Correa v Mana Constr. Group Ltd. |
2021 NY Slip Op 01716 |
Decided on March 23, 2021 |
Appellate Division, First Department |
Published by New York State Law Reporting Bureau pursuant to Judiciary Law § 431. |
This opinion is uncorrected and subject to revision before publication in the Official Reports. |
Decided and Entered: March 23, 2021
Before: Webber, J.P., Oing, Kennedy, Scarpulla, JJ.
Index No. 302073/16 Appeal No. 13406 Case No. 2020-01311
v
Mana Construction Group Ltd., Defendant, The City of New York, Defendant-Respondent.
Sacco & Fillas, LLP, Astoria (James R. Baez of counsel), for appellant.
James E. Johnson, Corporation Counsel, New York (John Moore of counsel), for respondent.
Order, Supreme Court, Bronx County (Mitchell J. Danziger, J.), entered on or about December 5, 2019, which granted defendant City of New York's motion for summary judgment dismissing the complaint as against it, unanimously affirmed, without costs.
The motion court properly granted the City of New York's motion for summary judgment. Plaintiff's notice of claim, 50-h testimony, complaint, and verified bill of particulars alleged that she was injured when she tripped and fell on an "uneven, cracked, broken manhole" cover. For the first time in her opposition papers, plaintiff claimed that an unleveled and cracked sidewalk caused the trip-and-fall accident. Since plaintiff did not amend her complaint, the court properly declined to consider the new allegation (see Harrington v City of Plattsburgh, 216 AD2d 724, 724-725 [3d Dept 1995]).

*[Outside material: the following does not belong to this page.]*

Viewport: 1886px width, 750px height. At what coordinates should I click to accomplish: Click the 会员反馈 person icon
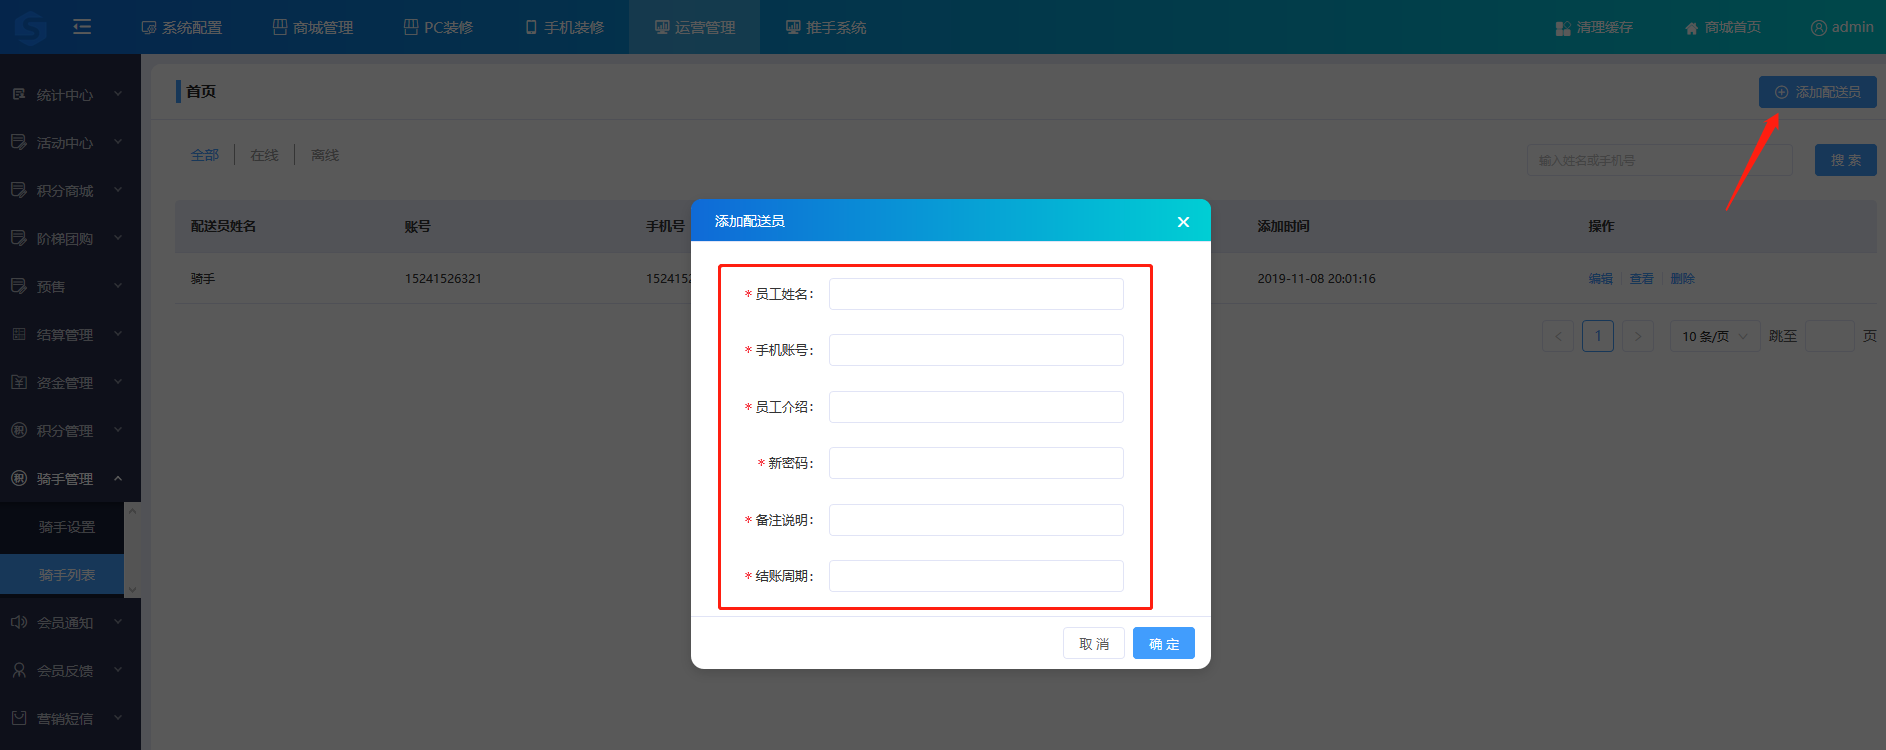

The City established its prima facie entitlement to summary judgment by establishing that it lacked prior written notice of the alleged defective condition of the manhole cover, which is a condition precedent to liability for personal injuries sustained as a result of alleged roadway defects (see Administrative Code of City of NY § 7-201[c][2]; Jones v City of New York, 159 AD3d 571, 571-572 [1st Dept 2018]). The record is silent as to any written notice of a defective or depressed manhole cover at the location where the accident is alleged to have occurred (see D'Onofrio v City of New York, 11 NY3d 581, 584-585 [2008]).
Plaintiff failed to meet its burden to demonstrate that a question of fact existed regarding the City's receipt of prior written notice, or that an exception to the notice requirement applied (see Yarborough v City of New York, 10 NY3d 726, 728 [2008]; Oboler v City of New York, 8 NY3d 888, 889-890 [2007]). Plaintiff submitted no proof to raise a triable issue of fact as to whether the City created or caused the defective condition. THIS CONSTITUTES THE DECISION AND ORDER
OF THE SUPREME COURT, APPELLATE DIVISION, FIRST DEPARTMENT.